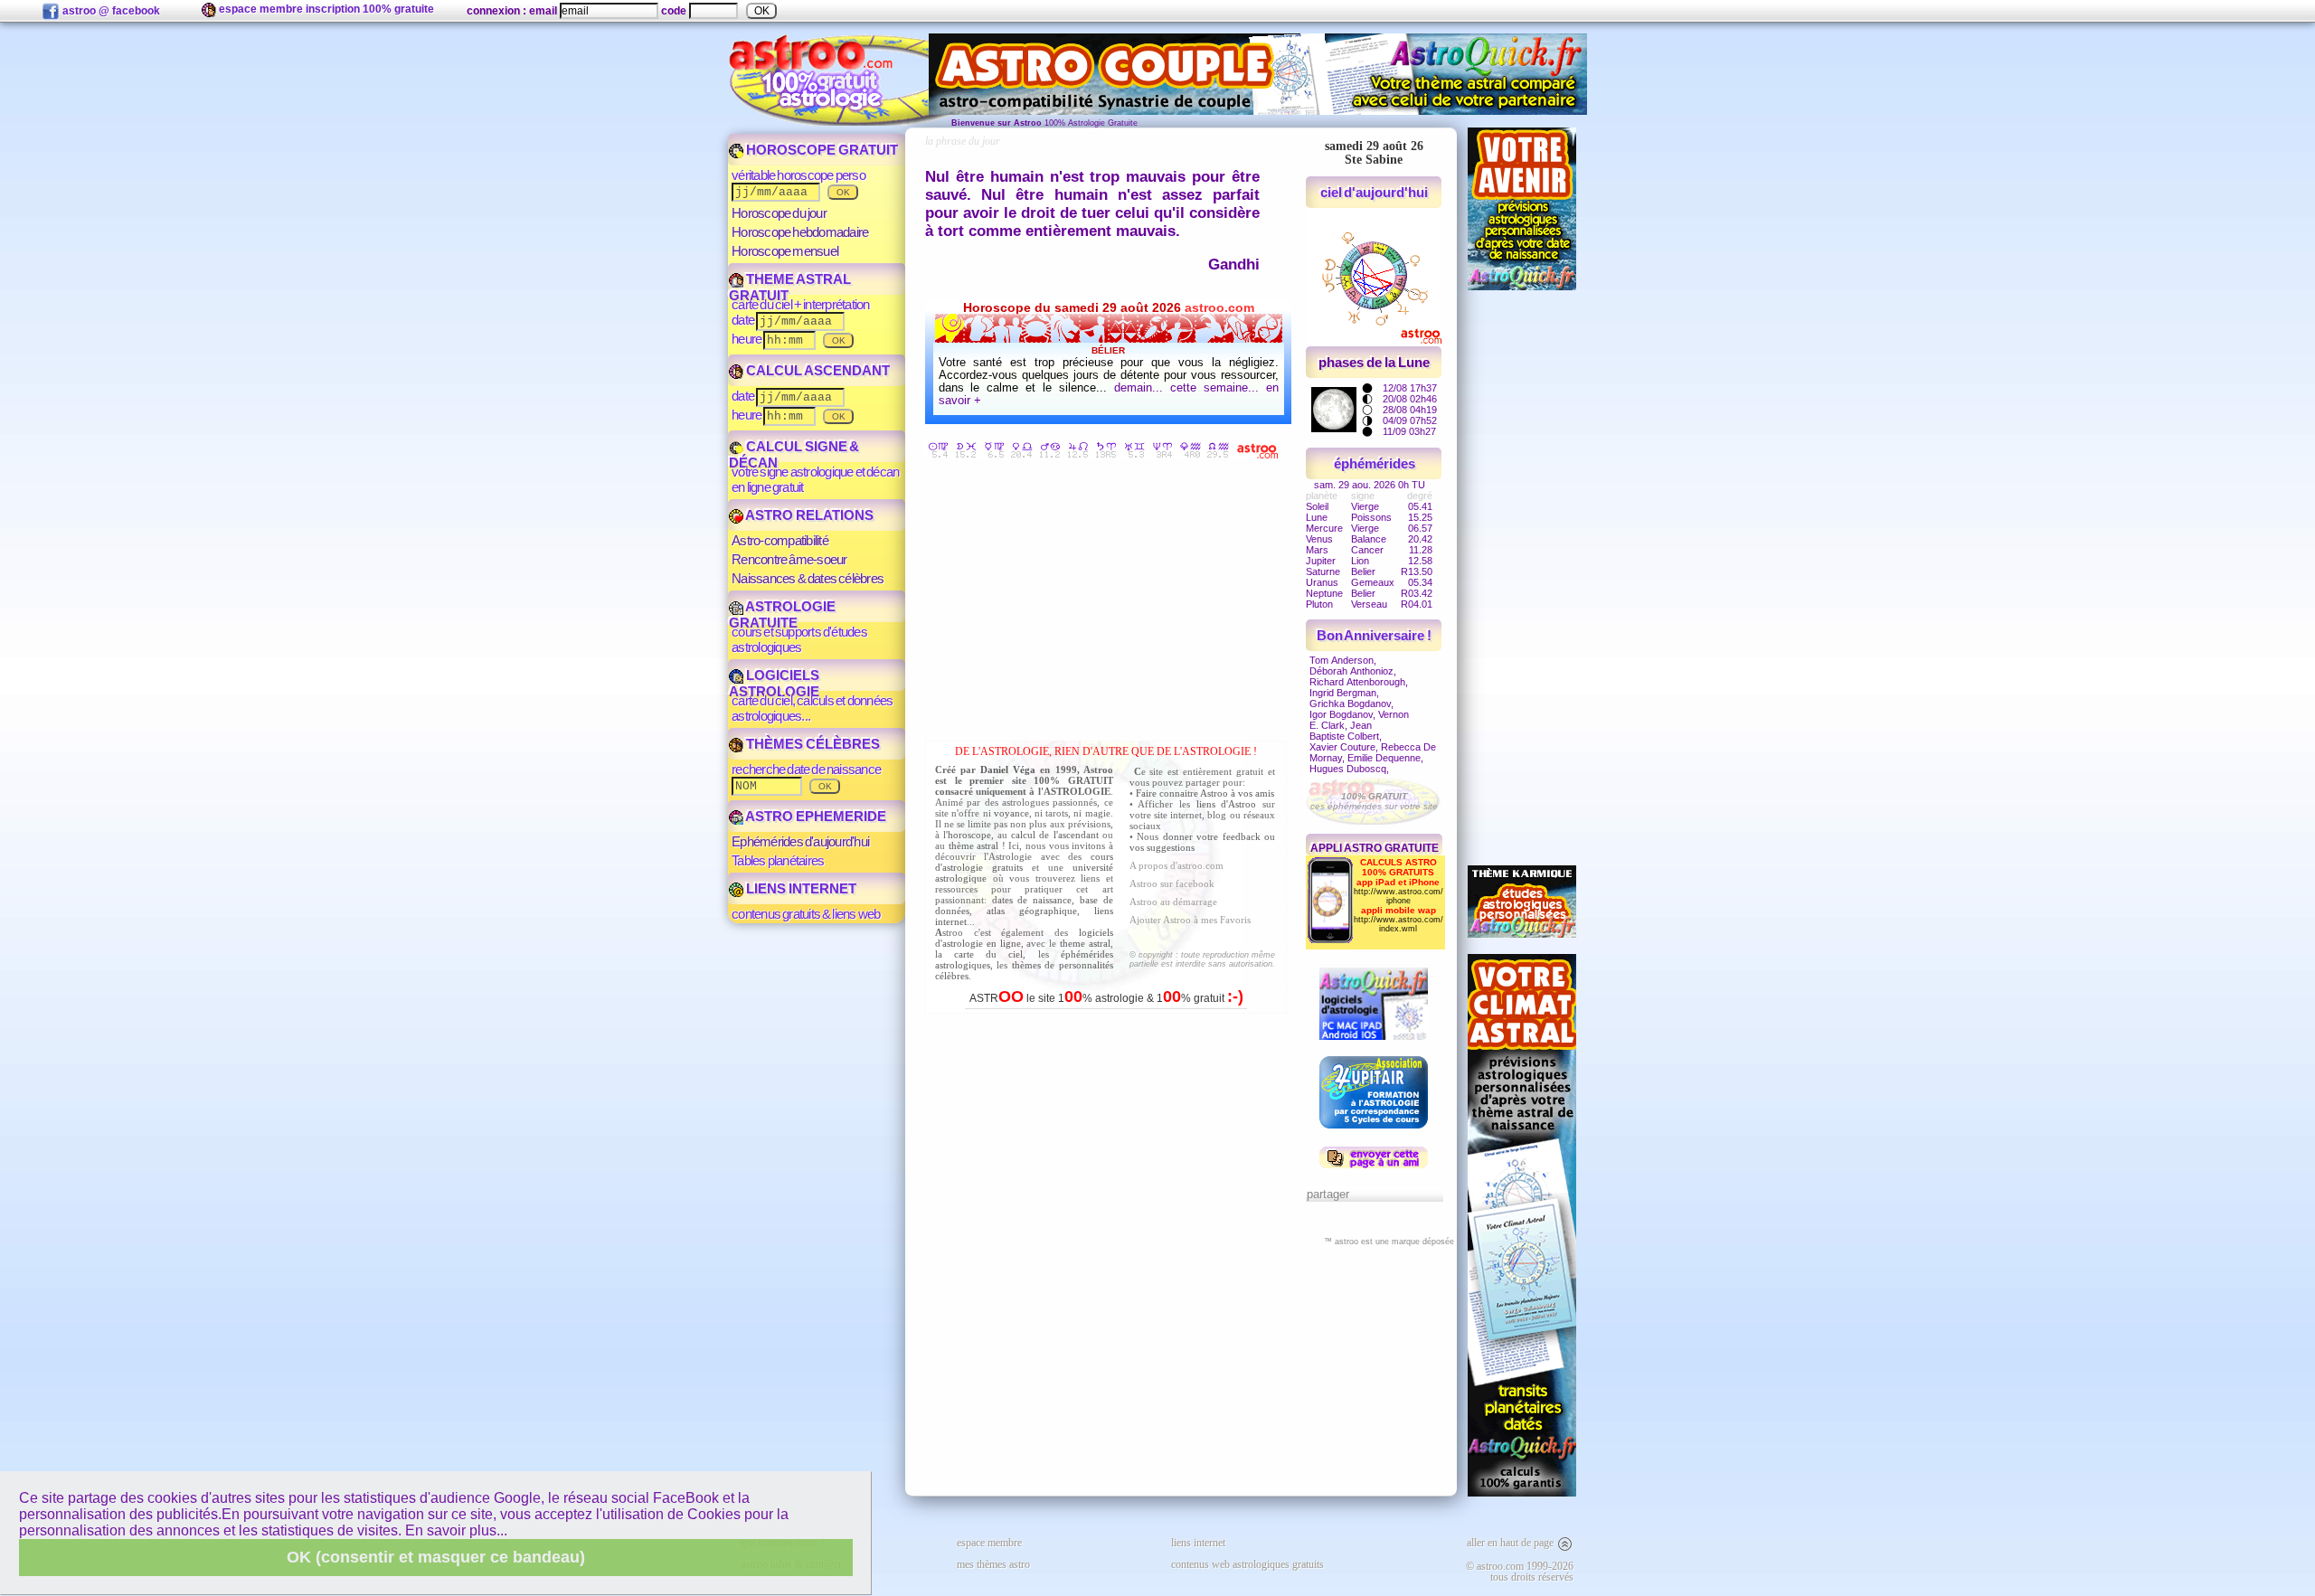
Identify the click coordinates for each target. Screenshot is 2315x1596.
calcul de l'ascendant (1054, 834)
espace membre (989, 1542)
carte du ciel (988, 954)
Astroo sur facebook (1171, 883)
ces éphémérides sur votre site (1374, 801)
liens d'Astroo (1226, 803)
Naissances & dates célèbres (807, 578)
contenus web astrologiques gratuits (1247, 1564)
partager (1328, 1194)
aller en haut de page (1511, 1542)
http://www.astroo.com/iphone (1398, 896)
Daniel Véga (1007, 769)
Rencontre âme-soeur (789, 559)
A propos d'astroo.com (1176, 865)
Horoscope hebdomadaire (800, 232)
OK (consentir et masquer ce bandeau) (436, 1557)
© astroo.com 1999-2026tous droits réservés (1519, 1571)
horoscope (969, 834)
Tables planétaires (778, 860)
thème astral (974, 845)
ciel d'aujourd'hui (1374, 192)
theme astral (1085, 943)
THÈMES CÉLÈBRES (811, 743)
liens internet (1198, 1542)
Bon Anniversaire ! (1374, 635)
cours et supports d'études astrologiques (799, 639)
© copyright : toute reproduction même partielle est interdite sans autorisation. (1202, 959)
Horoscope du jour (779, 213)
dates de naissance (1032, 899)
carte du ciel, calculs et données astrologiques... (812, 708)
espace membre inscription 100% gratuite (325, 9)
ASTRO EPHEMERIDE (814, 816)
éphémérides (1374, 463)
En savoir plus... (456, 1530)
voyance (1011, 812)
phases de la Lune (1373, 362)
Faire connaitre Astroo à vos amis (1205, 793)
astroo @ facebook (110, 11)
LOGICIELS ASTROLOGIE (774, 683)
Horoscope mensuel (785, 251)
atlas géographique (1032, 910)
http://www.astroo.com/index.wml (1398, 924)
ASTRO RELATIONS (808, 515)
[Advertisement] (1110, 603)
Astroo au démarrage (1173, 901)
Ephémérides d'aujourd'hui (800, 841)
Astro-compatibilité (780, 540)
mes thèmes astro (993, 1564)
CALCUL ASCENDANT (816, 370)
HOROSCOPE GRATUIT (820, 149)
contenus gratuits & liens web (806, 913)
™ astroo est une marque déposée (1389, 1241)
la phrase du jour (962, 141)
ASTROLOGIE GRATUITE (782, 614)
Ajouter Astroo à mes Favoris (1190, 919)
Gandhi (1234, 264)
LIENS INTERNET (799, 888)
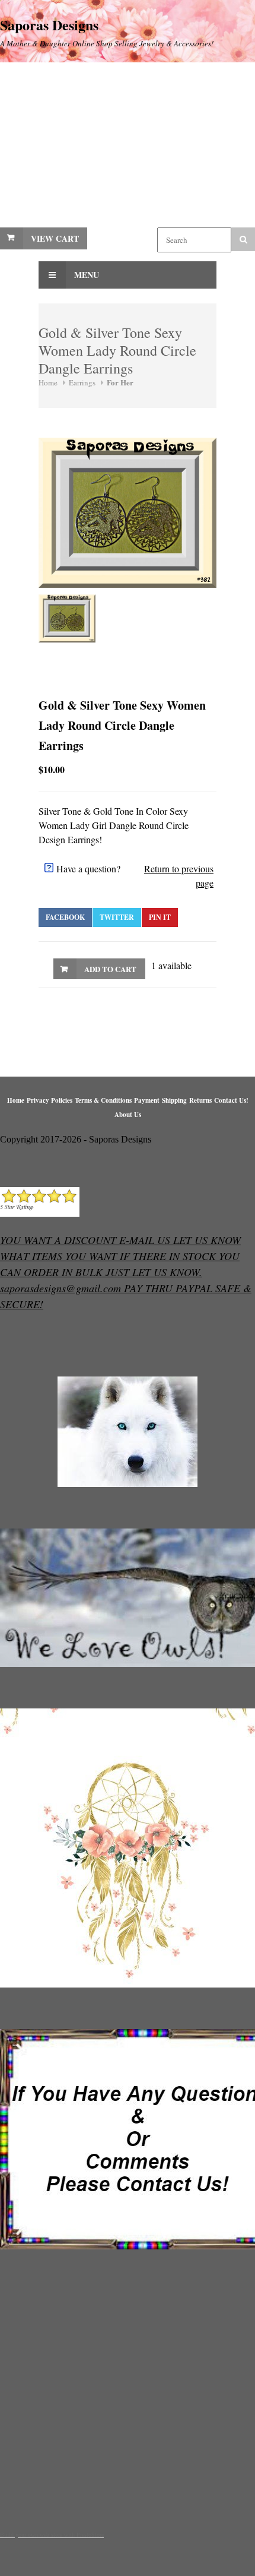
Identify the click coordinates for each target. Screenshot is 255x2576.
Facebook (65, 917)
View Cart (55, 238)
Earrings (82, 382)
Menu (85, 274)
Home (48, 382)
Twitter (117, 917)
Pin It (160, 917)
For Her (120, 382)
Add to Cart (110, 968)
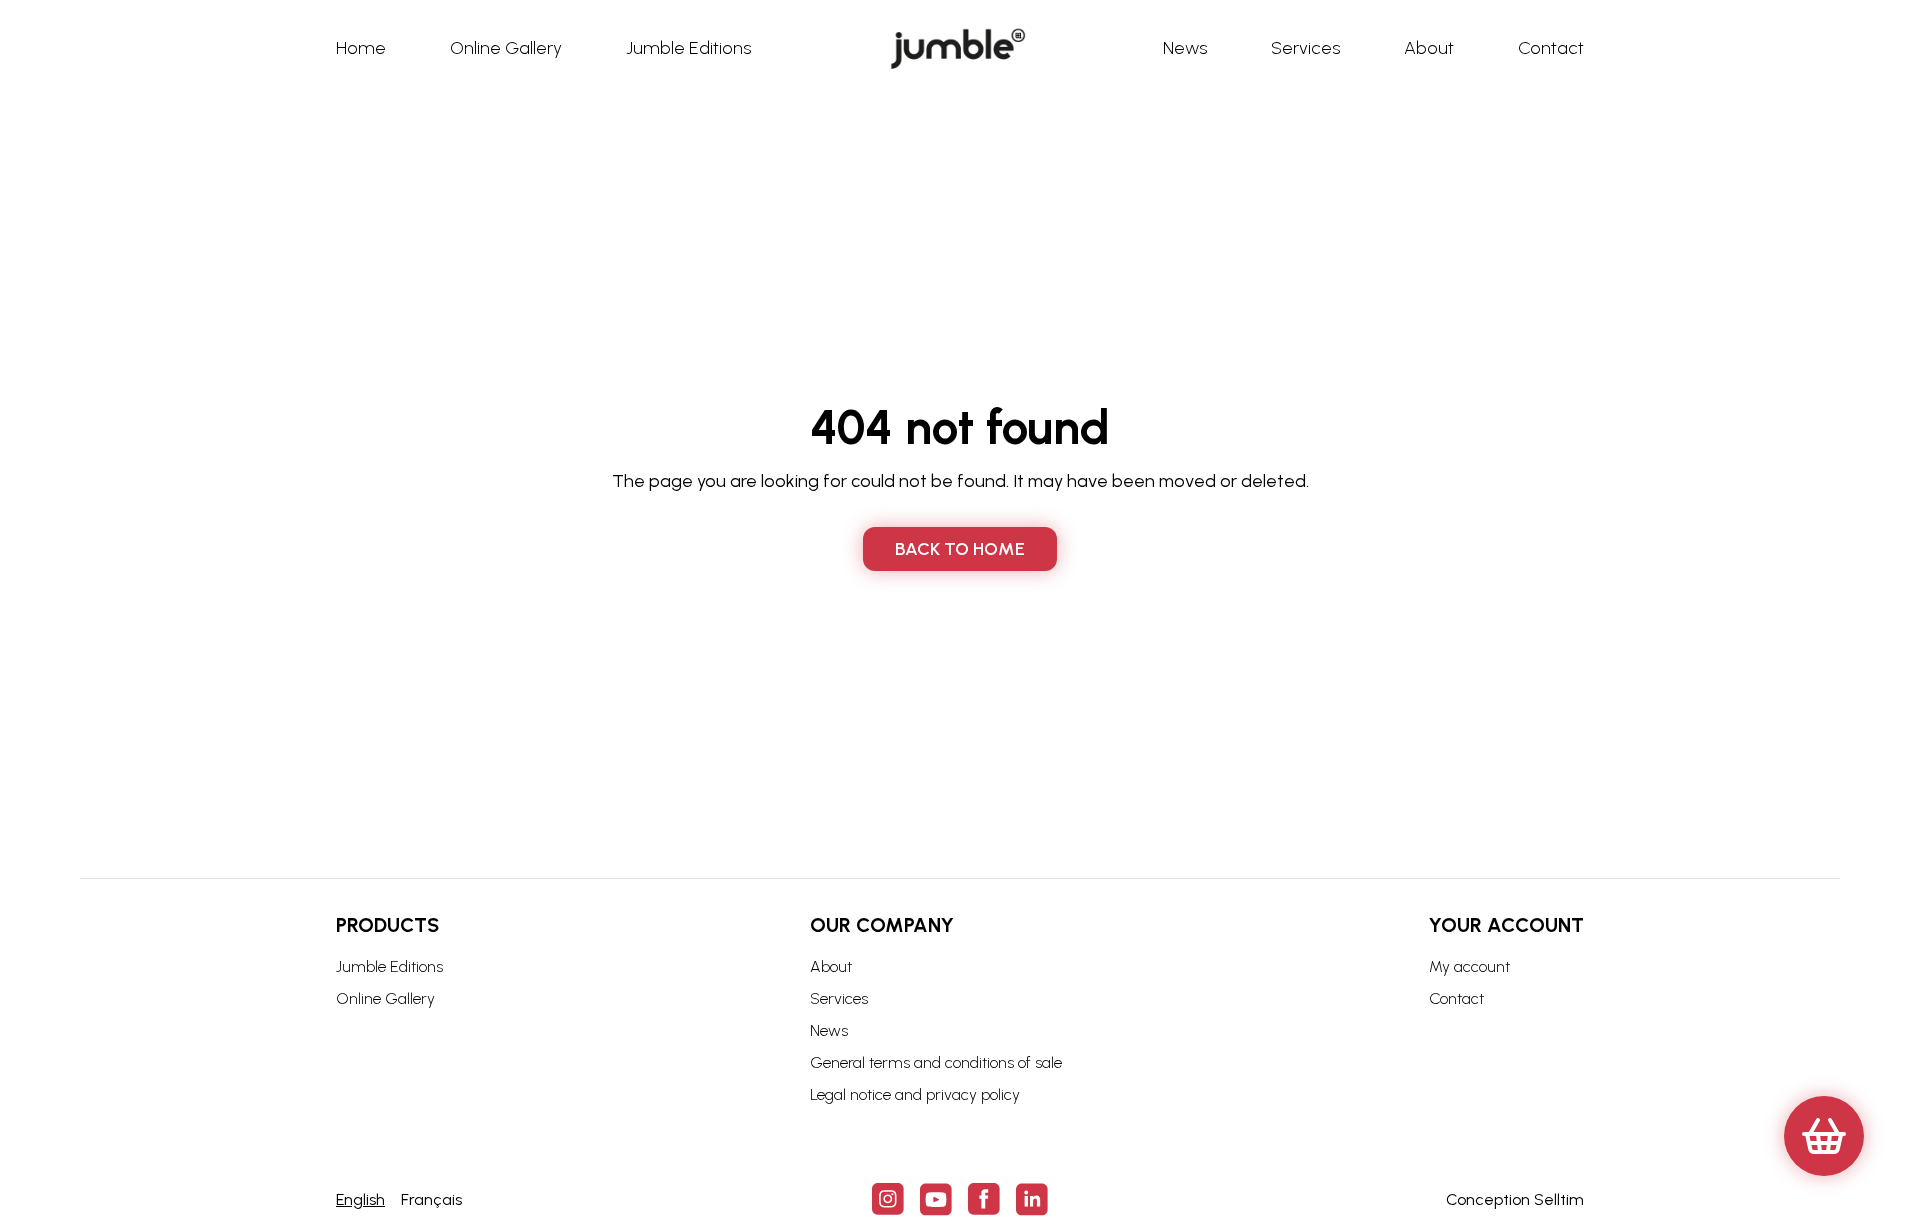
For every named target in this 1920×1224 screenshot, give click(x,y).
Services (839, 998)
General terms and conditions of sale (936, 1062)
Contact (1456, 998)
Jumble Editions (389, 966)
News (829, 1030)
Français (431, 1199)
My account (1469, 966)
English (360, 1199)
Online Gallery (385, 998)
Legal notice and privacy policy (915, 1094)
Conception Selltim (1515, 1199)
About (831, 966)
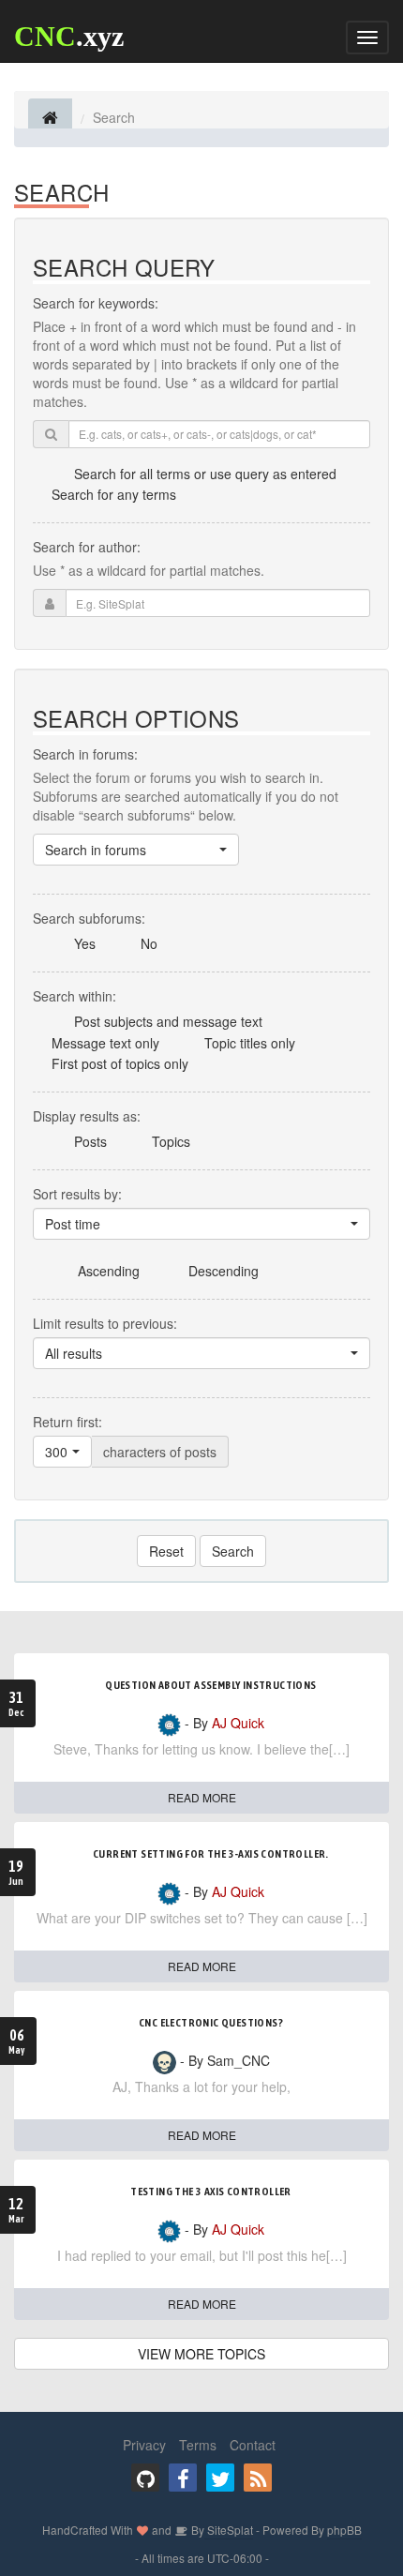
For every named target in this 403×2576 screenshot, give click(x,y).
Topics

▸ WORK TO BE COMPLETED
Number only, please: work out how many lines of the listing hold "http".

▸ RESULT
2